Micron RealSSD P320h PCI Express SSD Review
Performance Summary and Conclusion
A Note on Stability and Drivers: All was not rosy with the Micron P320h, however, and while the Engineering team at Micron has spent much of its time validating on Linux and Server Chipset-based platforms from Intel, the Windows driver we've been working with over the past few weeks only became available to us recently. In addition, we were only able to get the P320h up and stable in an Intel X79-based test system we had on hand, while X58 and Z77 boards we tested the drive in often failed to get past POST or ended up with a blue screen with the drive falling back to a verify state, rebuilding its internal array after a hard reset. The array rebuild is normal operating functionality after a failure but it was clear Micron needed more time validating the driver and hardware under more chipset platforms in Windows environments. It is possible there is additional performance headroom left untapped in its current state as well.
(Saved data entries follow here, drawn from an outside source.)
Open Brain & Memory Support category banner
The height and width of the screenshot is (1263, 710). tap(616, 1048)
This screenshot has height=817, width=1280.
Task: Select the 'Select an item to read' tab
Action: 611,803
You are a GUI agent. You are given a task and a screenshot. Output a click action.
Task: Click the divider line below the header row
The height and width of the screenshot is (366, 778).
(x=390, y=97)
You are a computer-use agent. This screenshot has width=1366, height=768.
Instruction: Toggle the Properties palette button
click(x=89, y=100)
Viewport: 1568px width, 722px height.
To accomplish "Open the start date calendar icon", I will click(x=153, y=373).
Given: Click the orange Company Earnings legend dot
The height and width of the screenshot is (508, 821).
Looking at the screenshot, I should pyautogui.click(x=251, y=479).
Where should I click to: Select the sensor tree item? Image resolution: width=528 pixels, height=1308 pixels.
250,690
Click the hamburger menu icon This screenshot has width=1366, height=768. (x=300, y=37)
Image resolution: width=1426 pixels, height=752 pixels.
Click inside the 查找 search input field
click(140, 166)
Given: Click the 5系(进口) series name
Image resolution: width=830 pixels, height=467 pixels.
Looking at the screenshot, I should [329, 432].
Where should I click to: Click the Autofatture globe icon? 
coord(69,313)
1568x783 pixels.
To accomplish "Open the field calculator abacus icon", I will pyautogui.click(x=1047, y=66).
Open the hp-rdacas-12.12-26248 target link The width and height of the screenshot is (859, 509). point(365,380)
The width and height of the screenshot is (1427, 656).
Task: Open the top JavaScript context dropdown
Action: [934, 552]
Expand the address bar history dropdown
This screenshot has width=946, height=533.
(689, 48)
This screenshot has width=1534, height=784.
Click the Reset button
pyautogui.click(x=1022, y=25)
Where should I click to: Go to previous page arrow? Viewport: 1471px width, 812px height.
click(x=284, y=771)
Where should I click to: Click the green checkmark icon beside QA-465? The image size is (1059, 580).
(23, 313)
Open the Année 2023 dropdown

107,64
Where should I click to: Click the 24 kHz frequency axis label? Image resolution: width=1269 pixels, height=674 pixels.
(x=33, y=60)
What Micron and IDT have put together here is nothing short of impressive. We've looked at a lot of PCI Express SDDs in our day and it always appeared that, like Fusion-io had previously proven, there were less complex, more elegant ways to attack the problem and with much less bridging and translation getting in the way of performance. In a former life, I spent many hours selling to Engineers in the back-room labs of big iron storage players like EMC, talking to engineers about their designs. Back then, PCI Express SSDs simply didn't exist, serial interfaces were just starting to gain serious traction across platforms and Intel was just beginning a vigorous push for X86 in embedded designs, which quickly evolved into something called "common platform," a catch phrase that was another way of saying X86 servers were on their way to ubiquity. A lot has changed since then but one mantra that was drilled into our sales grunt heads was that bridging and translation across interfaces = latency and bottlenecks.
It seems now, the native, direct-attached PCI Express SSD has finally arrived. Though Micron may not have been the first, they are the first to have delivered a product with a purpose-built ASIC and custom storage processor, rather than a programmable device. Though clearly, with its $7K price tag, the Micron P320h is a solution targeted at the Data Center and Enterprise (but yes, it is bootable), I can see a time in the not so distant future where PCI Express SSDs are resident in desktops and notebooks as well, sans a SATA or SAS controller getting in the way of IO throughput. Until then, the Micron P320h gives IT pros another weapon in their arsenal of handling more users and transactions in smaller footprints and with the exponentially higher throughput that only a PCI Express SSD can deliver.